--- GIVEN PROBLEM ---
Output the lines exactly as they appear, from the line containing "Task: Click the people" through the last line, leaving out the pictures.

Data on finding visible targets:
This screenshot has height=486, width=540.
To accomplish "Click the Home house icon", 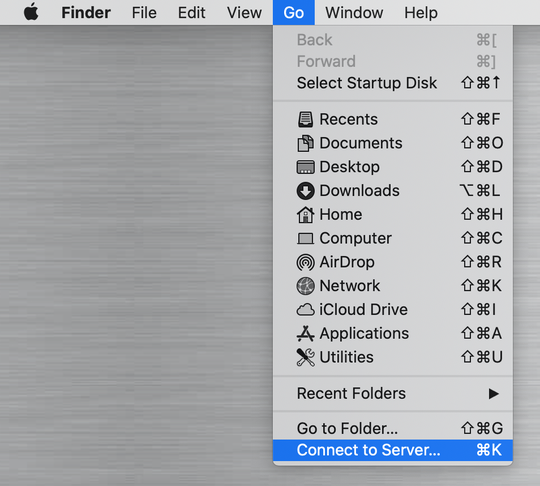I will coord(305,215).
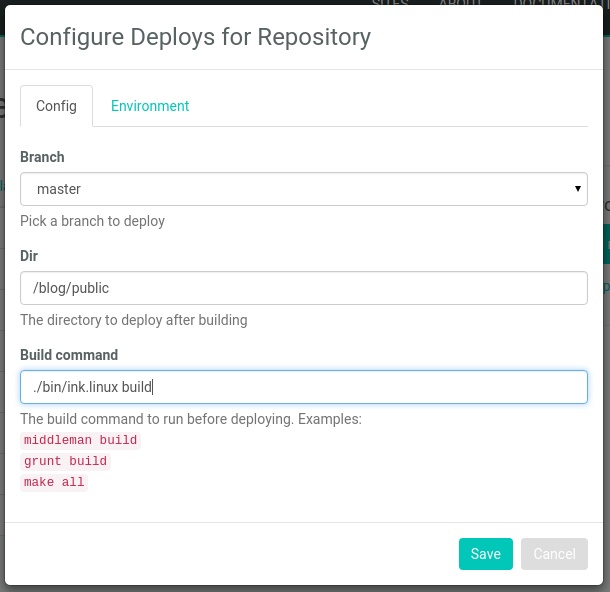
Task: Save the deploy configuration
Action: (x=485, y=554)
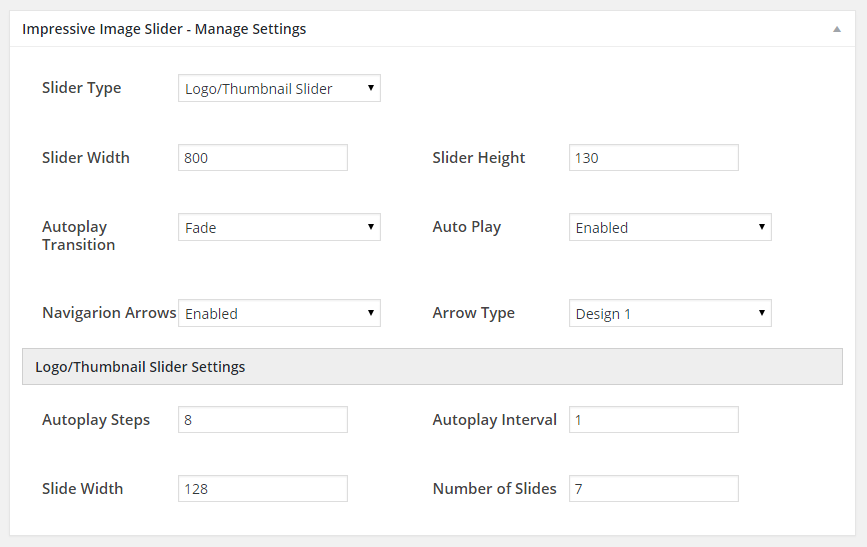Viewport: 867px width, 547px height.
Task: Click the Arrow Type label
Action: point(473,313)
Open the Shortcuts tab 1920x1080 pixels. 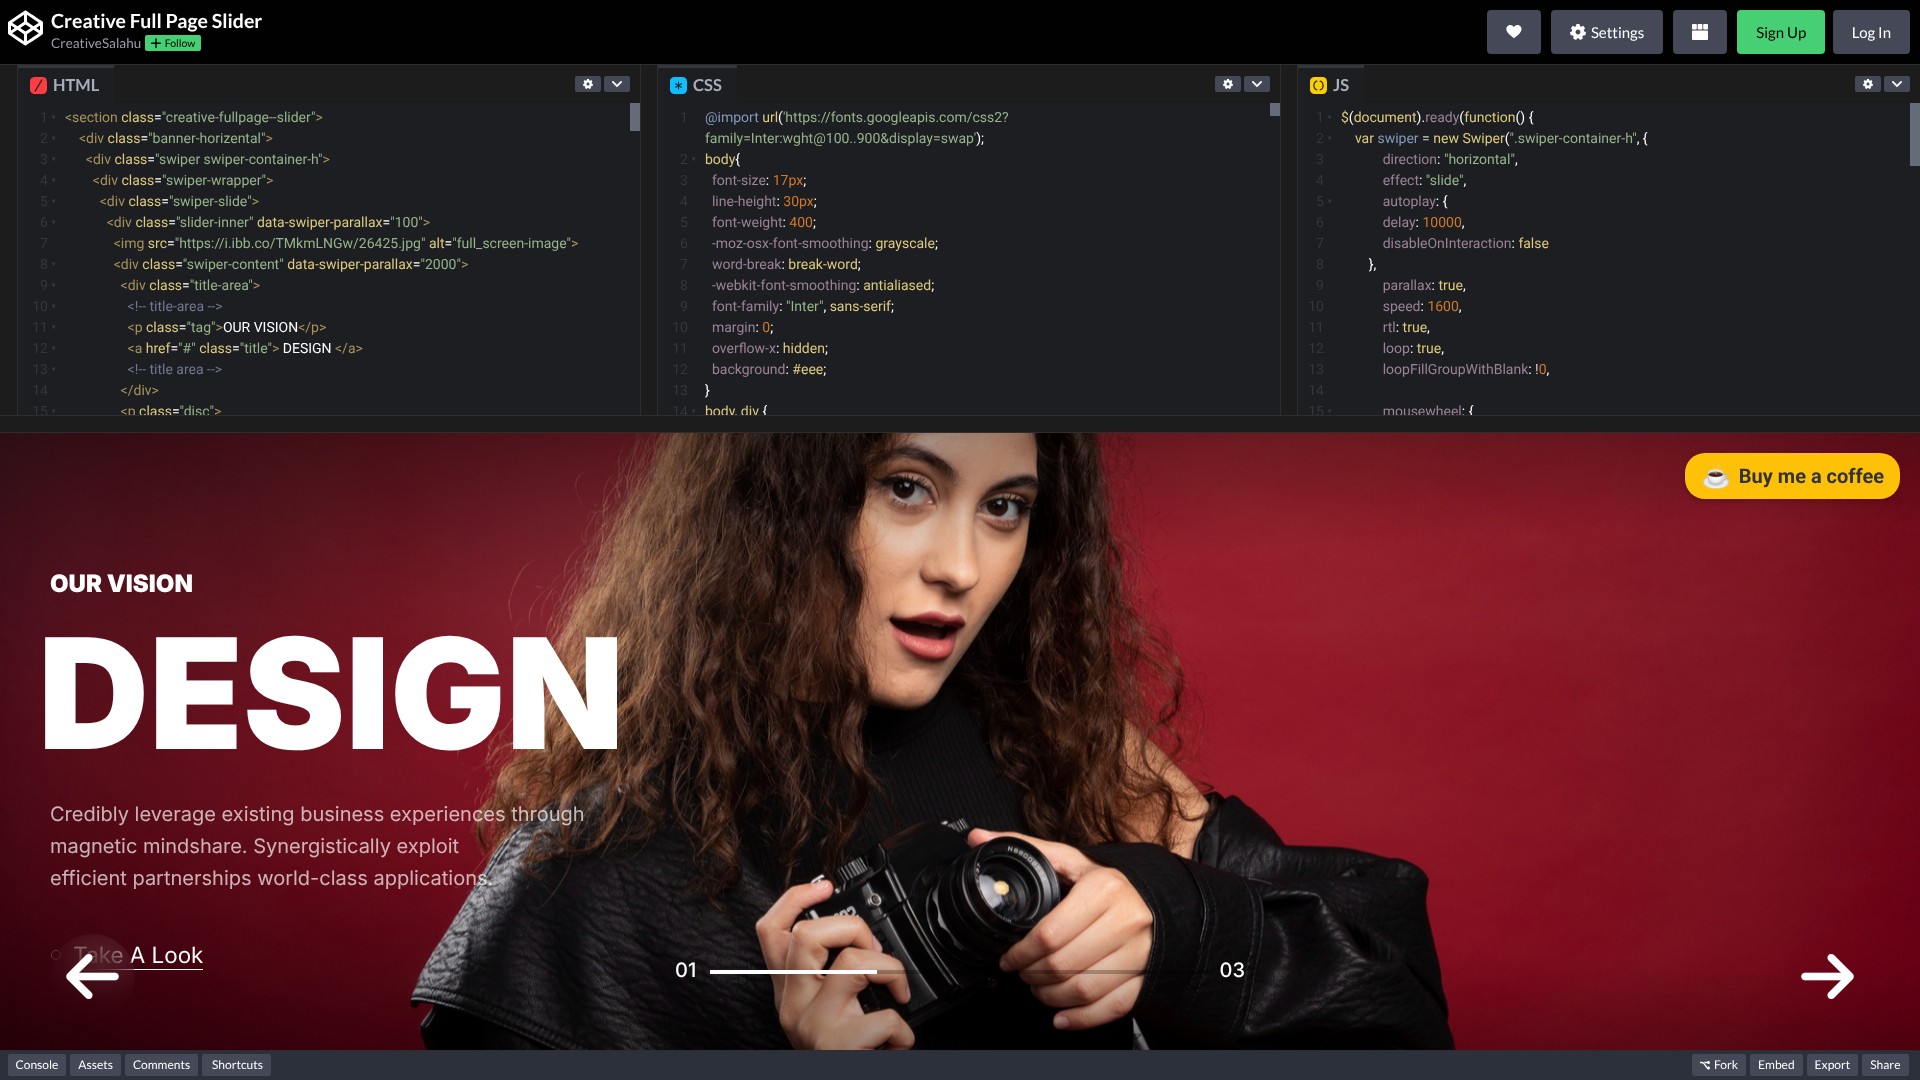point(237,1065)
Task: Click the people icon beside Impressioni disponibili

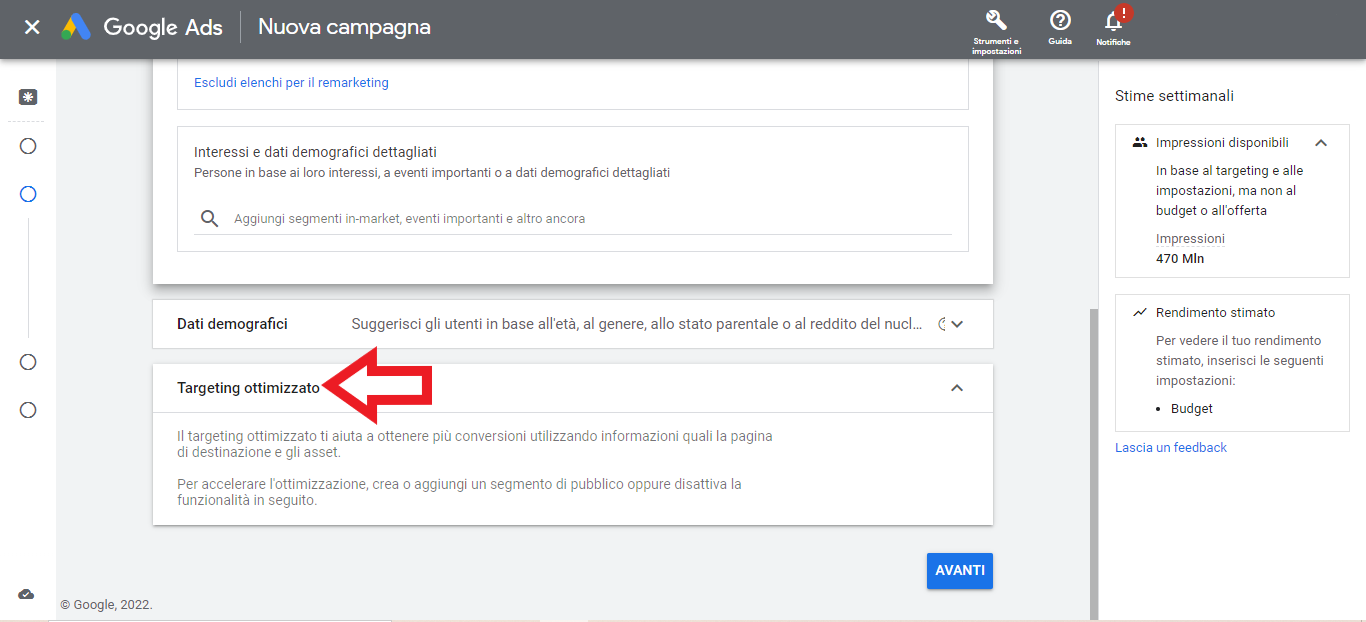Action: pos(1139,143)
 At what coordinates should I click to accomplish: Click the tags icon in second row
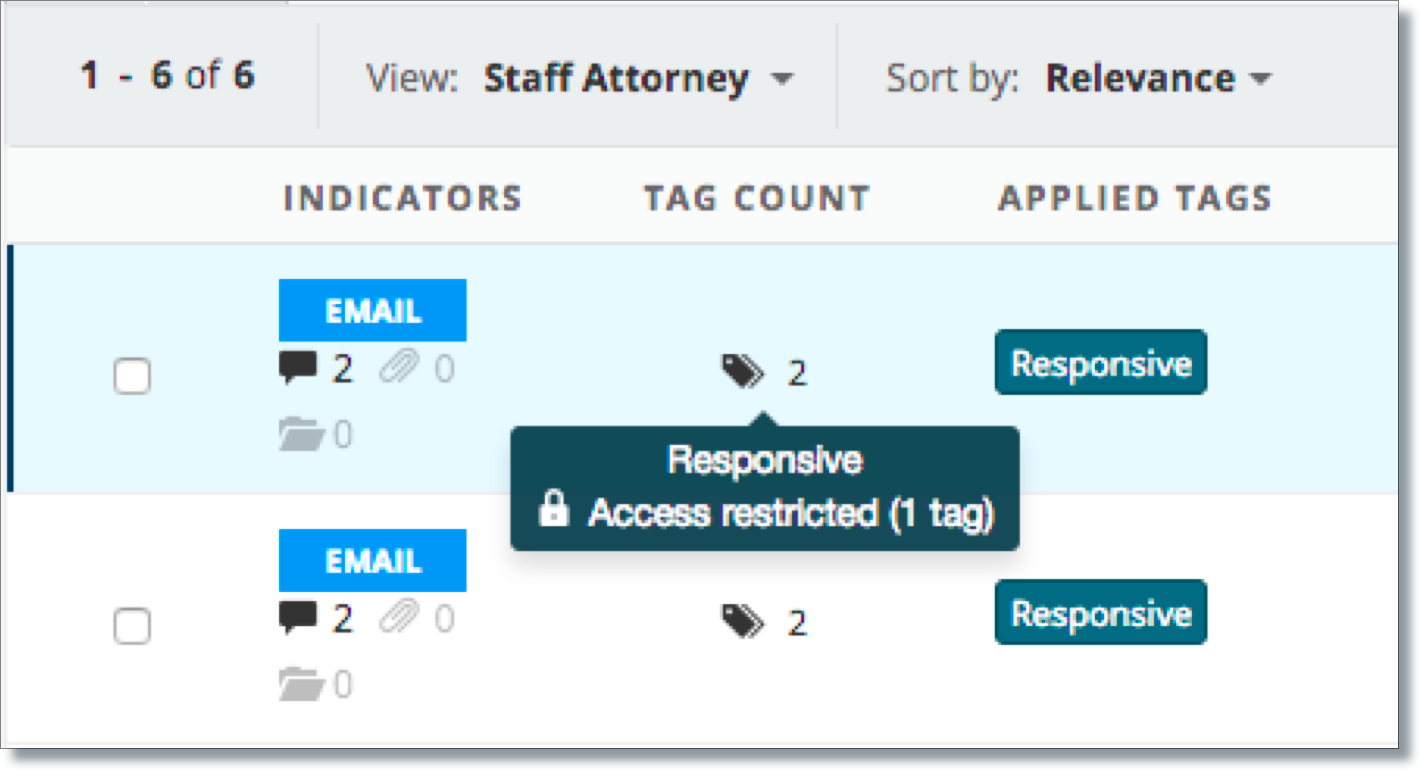coord(743,623)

--- FULL RESPONSE ---
Task: Click the people icon beside Impressioni disponibili

Action: pos(1139,143)
 At what coordinates should I click to accomplish: Click the tags icon in second row
coord(743,623)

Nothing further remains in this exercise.